■ TRAVAIL À RÉALISER
Répondez à ces questions sur l'extrait :
1. Quel nom portait l'avenue avant de devenir l'avenue Claude Debussy ?
2. Dans quel cimetière repose Saint-Saëns ?
3. Quel palmier fut choisi parmi les 4000 espèces répertoriées ?

Pour te faire une petite place, on a même débaptisé cette avenue. L’avenue de l’Oriental (du nom du somptueux hôtel auquel menait l'avenue) devenait, au début des années 50, l’avenue Claude Debussy. Eh oui.

Tu étais le voisin de Michelet, écrivain et historien et de Saint-Saëns, le compositeur, un de tes collègues en quelque sorte, qui lui est resté là-bas, il repose au cimetière de Saint Eugène.

J’aimerais te présenter ce microcosme, ceux avec qui tu partageas le quotidien, sans qu’ils ne te connussent vraiment, te faire vivre un moment de notre vie de quartier, te raconter un épisode de ma vie, d’ici ou de la bas, je ne sais plus.

Tous ces personnages hommes et femmes d’origines, de religions et de conditions différentes, prononçaient ton nom, qui était imprimé sur des cartes de visite, du papier à entête, du papier d’emballage, des ordonnances, des boîtes de gâteaux. Bien sûr, je n’ai pas connu tous les habitants de ton avenue, et mes souvenirs, avec le temps, ne seront pas fiables.

Tout à fait en haut, à l’entrée de l’avenue qui arrivait du boulevard Saint-Saëns, souhaitant la bienvenue, est planté un palmier, érigé en phare, comme pour annoncer l’entrée d’un port, où les trottoirs auraient été des quais et les bateaux, à roues.

Parmi les 4000 espèces répertoriées, le plus beau d’entre eux, le Phœnix, fut choisi. On était fier de notre palmier, il est toujours là, je l’ai rencontré récemment, il va bien.

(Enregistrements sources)
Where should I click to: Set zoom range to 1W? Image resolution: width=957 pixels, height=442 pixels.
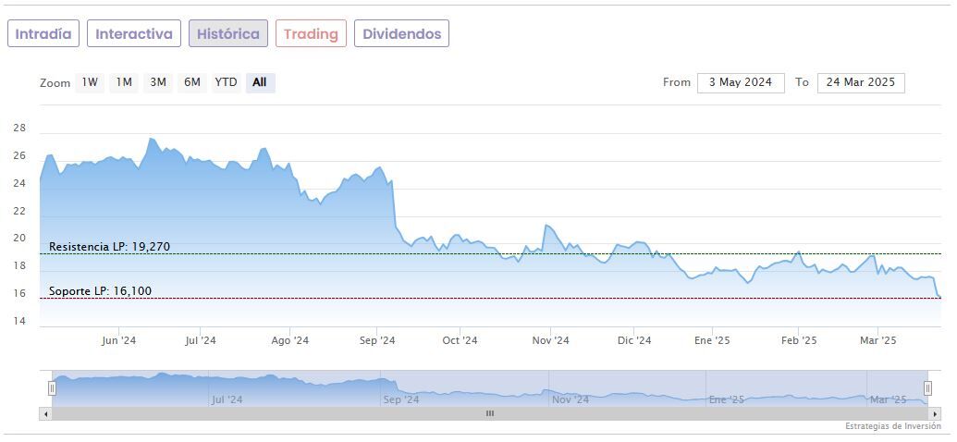coord(90,82)
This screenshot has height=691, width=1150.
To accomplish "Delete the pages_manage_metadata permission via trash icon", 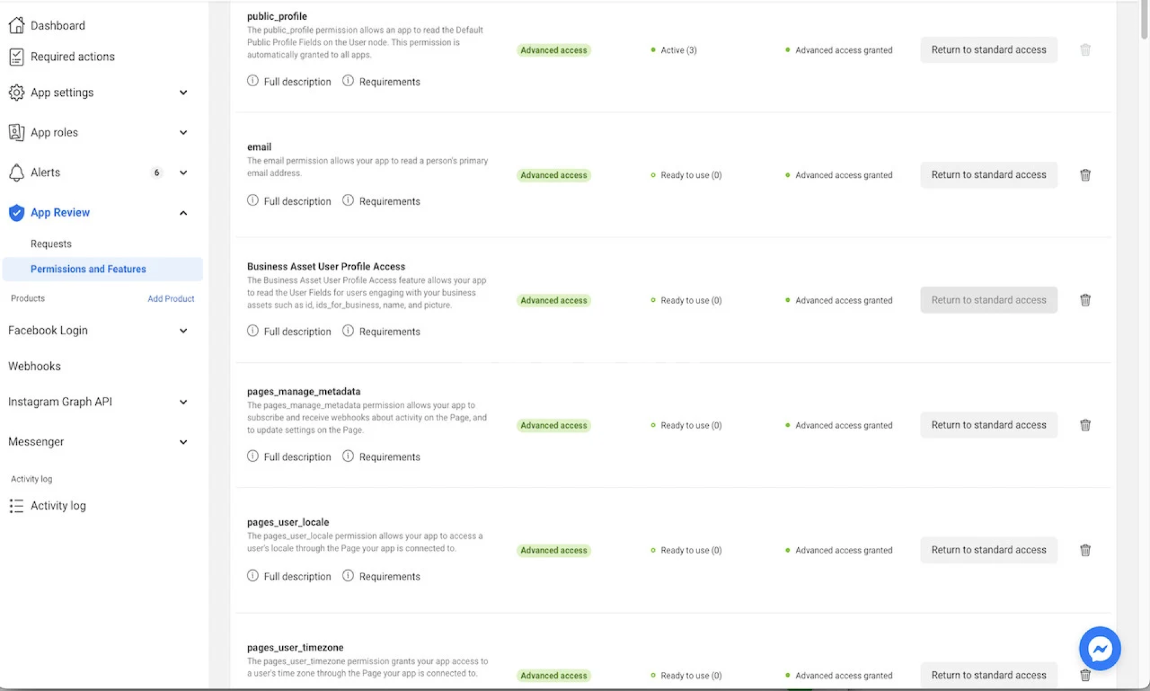I will pyautogui.click(x=1085, y=425).
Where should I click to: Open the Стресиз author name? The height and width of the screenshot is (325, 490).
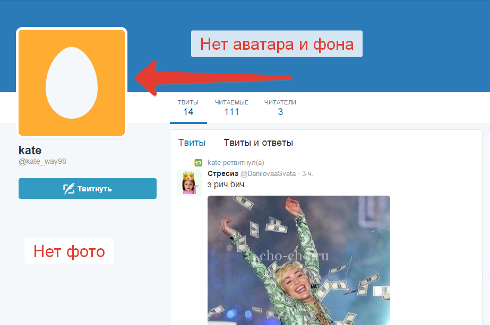(x=223, y=173)
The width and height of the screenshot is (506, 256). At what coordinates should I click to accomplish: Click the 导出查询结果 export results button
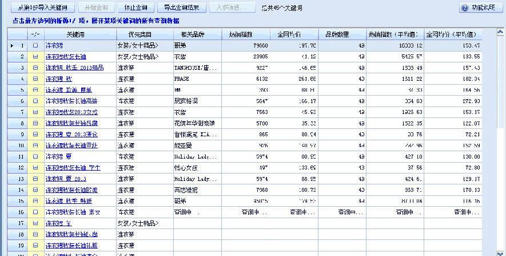pos(181,8)
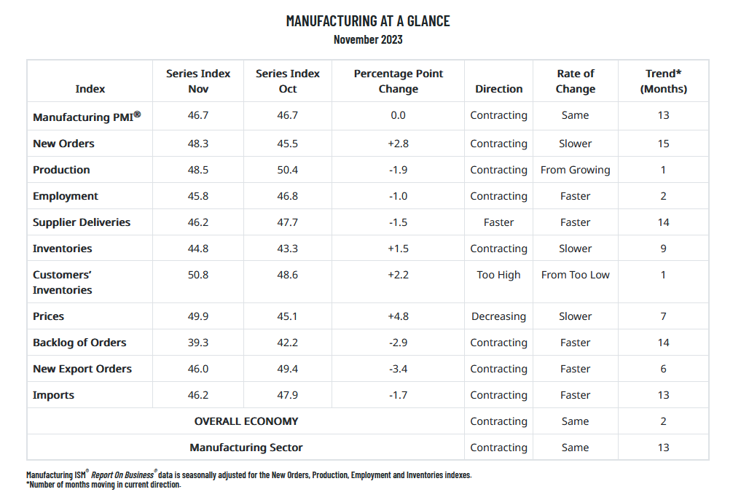Click the Prices Nov value 49.9

pyautogui.click(x=198, y=316)
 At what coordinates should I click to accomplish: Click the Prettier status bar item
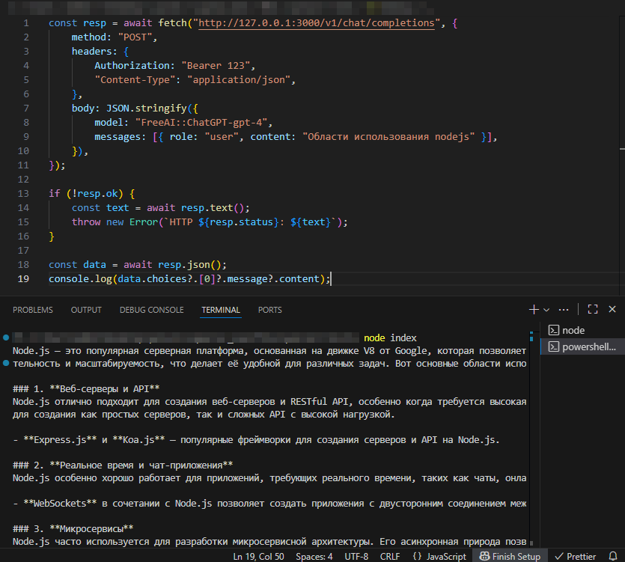(575, 556)
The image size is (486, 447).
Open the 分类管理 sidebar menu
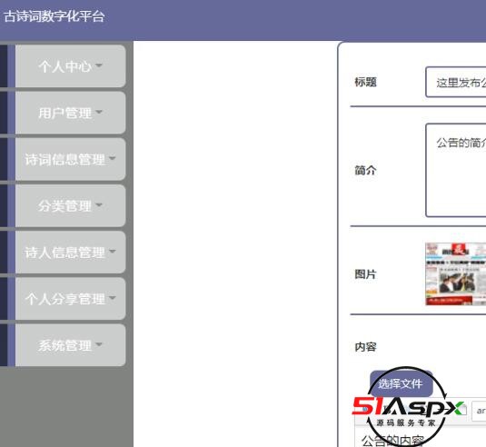[70, 205]
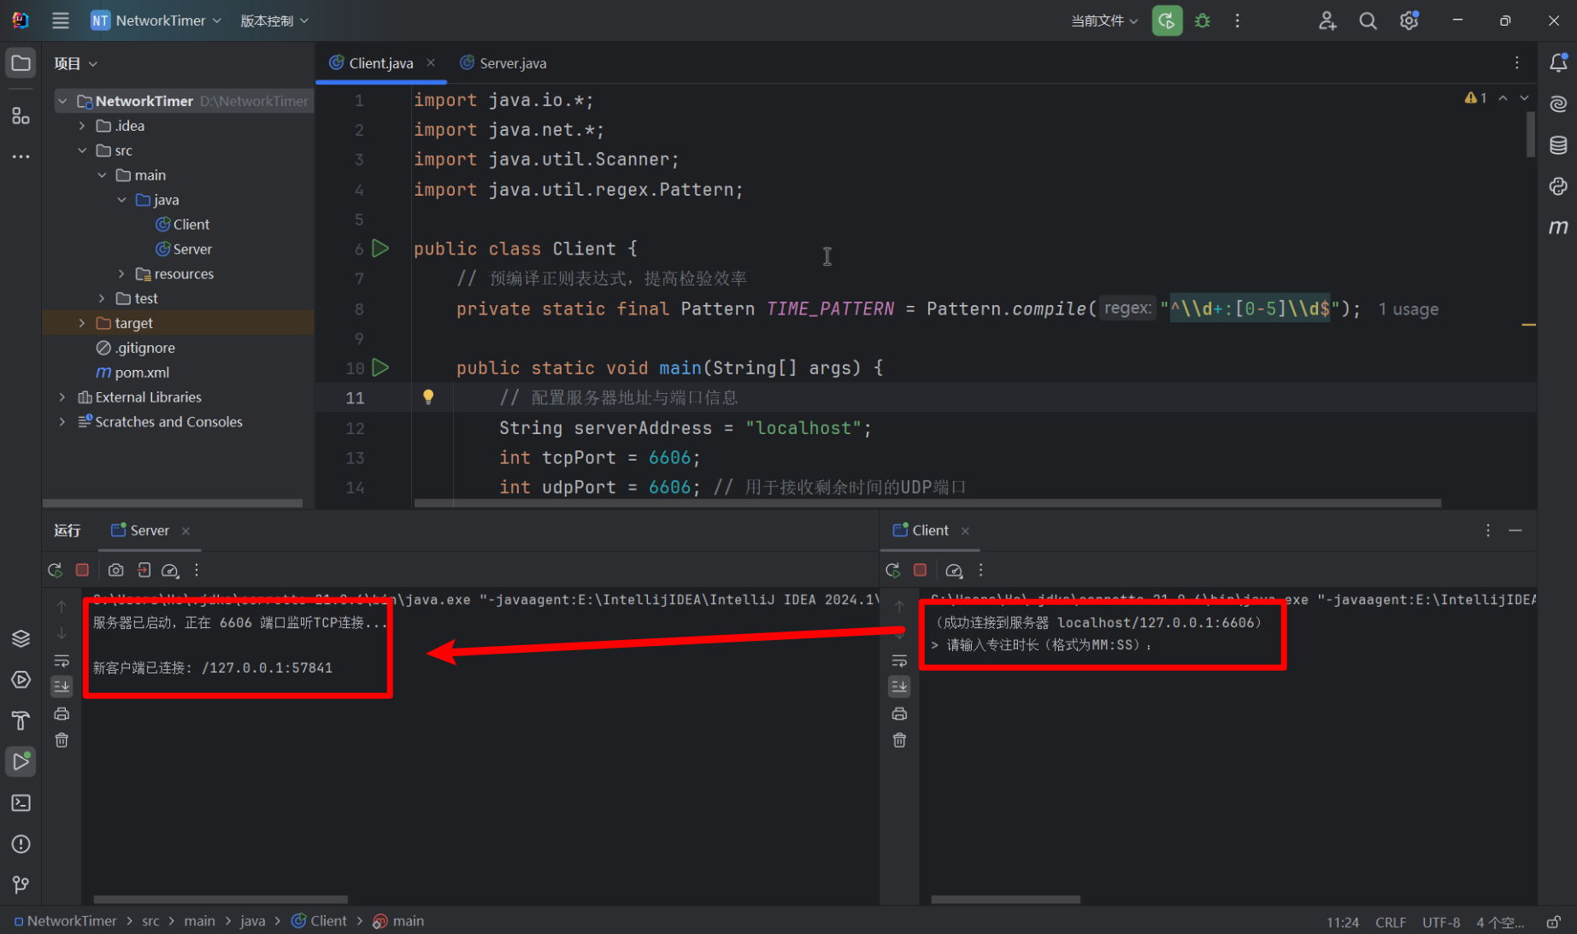1577x934 pixels.
Task: Click the yellow intention lightbulb on line 11
Action: click(428, 397)
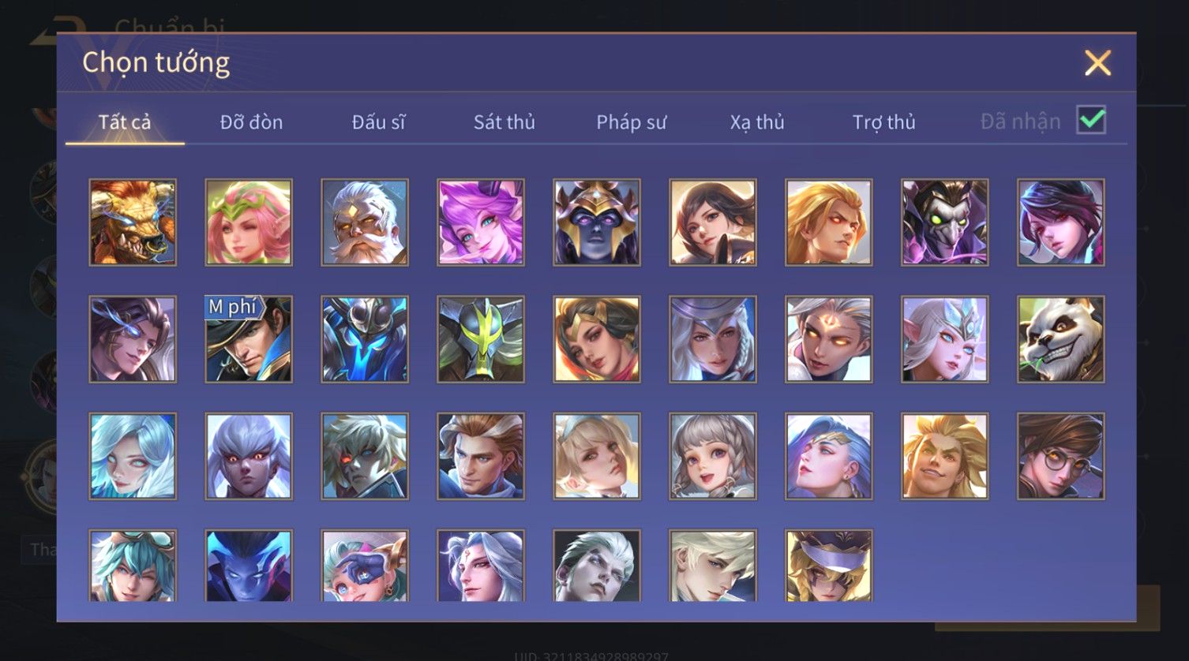Select the blonde hero with purple cap
Viewport: 1189px width, 661px height.
[829, 565]
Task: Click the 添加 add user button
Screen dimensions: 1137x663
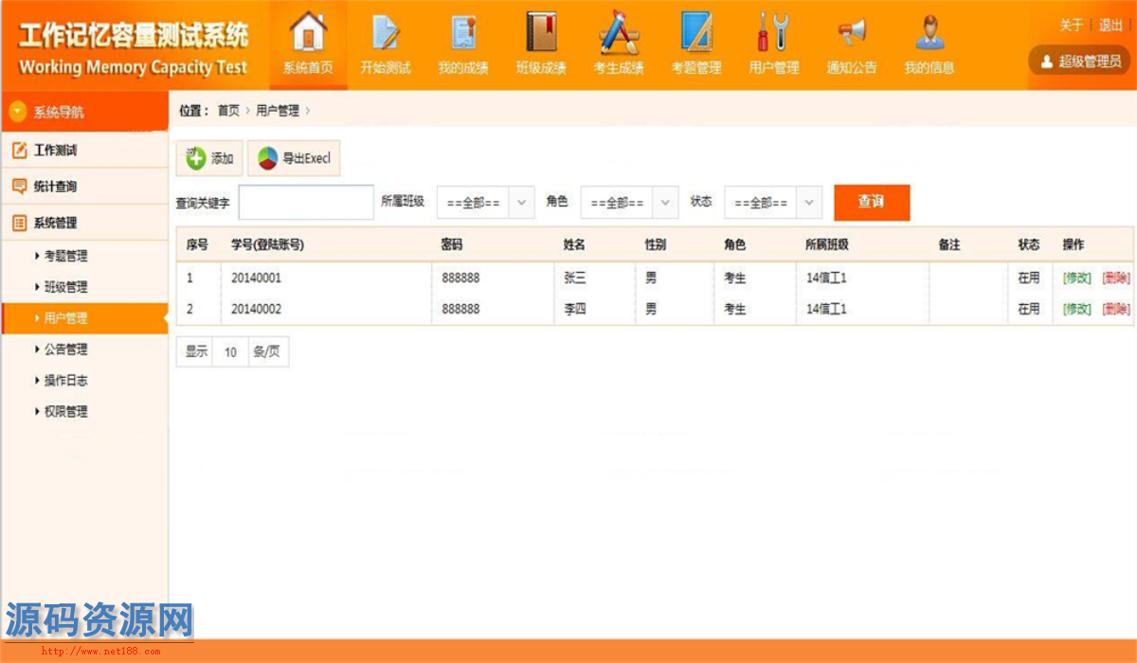Action: 210,158

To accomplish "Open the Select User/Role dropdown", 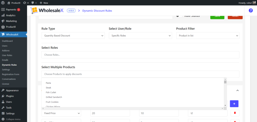I will pyautogui.click(x=140, y=36).

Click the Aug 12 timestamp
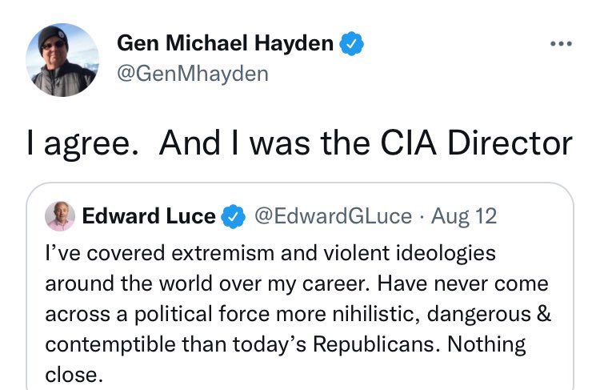(465, 216)
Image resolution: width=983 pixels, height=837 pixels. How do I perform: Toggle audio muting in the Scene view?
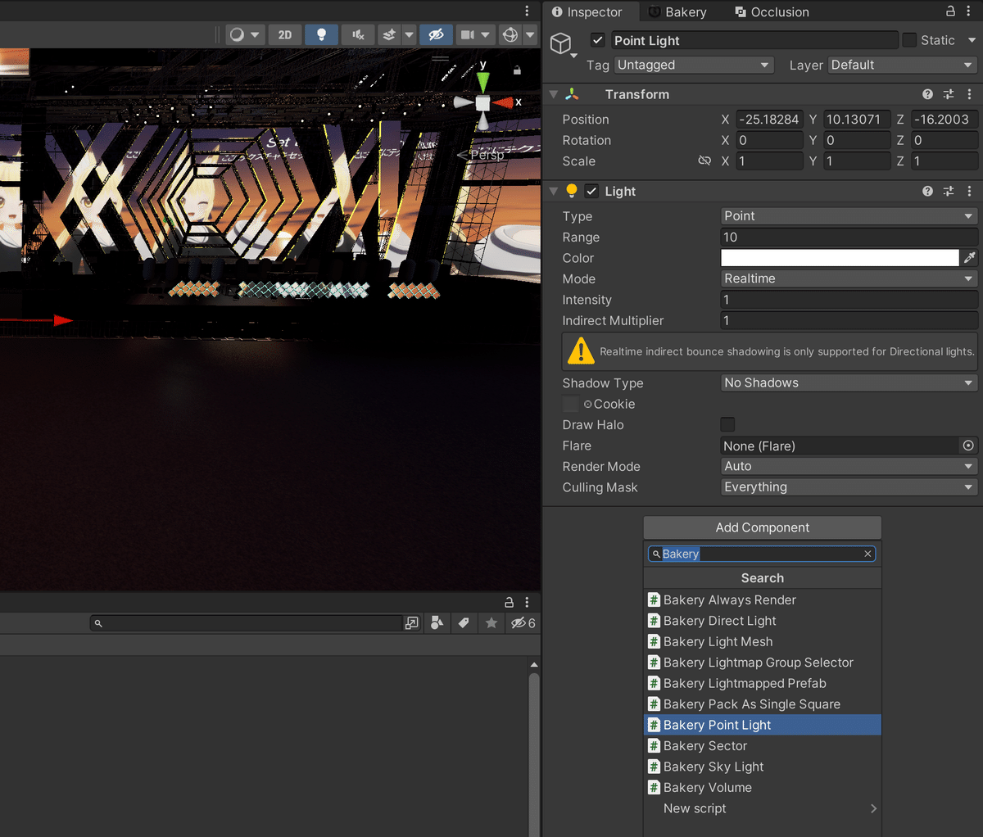[358, 34]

■ RÉPONSE ATTENDUE
1. L'avenue de l'Oriental.
2. Le cimetière de Saint Eugène.
3. Le Phœnix.